In fact, there is a definite influence of one of those famous slasher movies here - Halloween. Like in that movie, the killer here escapes from an asylum, traveling back to a dwelling where he was in the past. There's even a scene where he steals a car, and creeps into a store to swipe something to aid in his preparation. The only difference in that latter scene is that here he kills the owner of the store, in a manner so almost casual, it at least provides a few unintended chuckles in this sea of boredom. Having already established the quality of the nudity, this gives me the opportunity to discuss the movie's other supposed raison d'Ítre - the killings. While close reflection on the movie reveals that the body count here is about average, the killings themselves are so lame, and so spaced out, it seems that there are much less murders than there really are. The first murder doesn't happen until a third of the movie is over, and between the next and subsequent murders, we are treated to endless sequences where people are surprised by people walking up behind them and touching their shoulders. The amount of blood is about the equivalent of a few squeezes from a plastic ketchup bottle - in fact, the phony blood looks like ketchup. The killer himself doesn't try to make the killings interesting - almost all the victims are lamely stabbed by a wimpy looking knife. The knife is so wimpy, you can see it has no blade as it repeatedly enters and exits its victim in one knifing. Being mute and mostly unseen, we have a psycho here that is boring, though once he impressed me by managing to jump from the ground to a second story window. I can live with a stupid slasher movie, as long as it's lively and sleazy enough, but there is absolutely no excuse for a slasher movie that is as boring as Sorority House Massacre. A sequel was produced four years later, but I don't think that it will be any improvement, especially considering Jim Wynorski was the director.

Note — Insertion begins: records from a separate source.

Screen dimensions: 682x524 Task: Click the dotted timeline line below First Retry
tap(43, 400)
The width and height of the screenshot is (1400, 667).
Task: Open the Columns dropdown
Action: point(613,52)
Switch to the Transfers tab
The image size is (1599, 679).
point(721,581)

UPDATE: Jim Noble sent this along:

"How ya doin'? I remember the filming of Sorority House Massacre as if it happened a million years ago. My then best friend and roommate, John C. Russell, was cast as "Bobby" the psychotic slasher. John and I were trying to break into the film biz at the same time, and I had gotten a small part on another classic... Beverly Hills Bodysnatchers. We would, when possible, visit each others set, and I even did something terribly STUPID and asked director Carol Frank why Bobby was trying to kill his sister. She whispered something into a production assistants ear and walked away: I suspect she cursed the day I was born, but the production assistant calming explained to me that "it's all about blood, guts, and carving up your sister."

"Sadly, my good friend John C. Russell passed away five years ago, but somewhere he's smiling about the fact that people are actually watching Sorority House Massacre and arguing about how bad it is."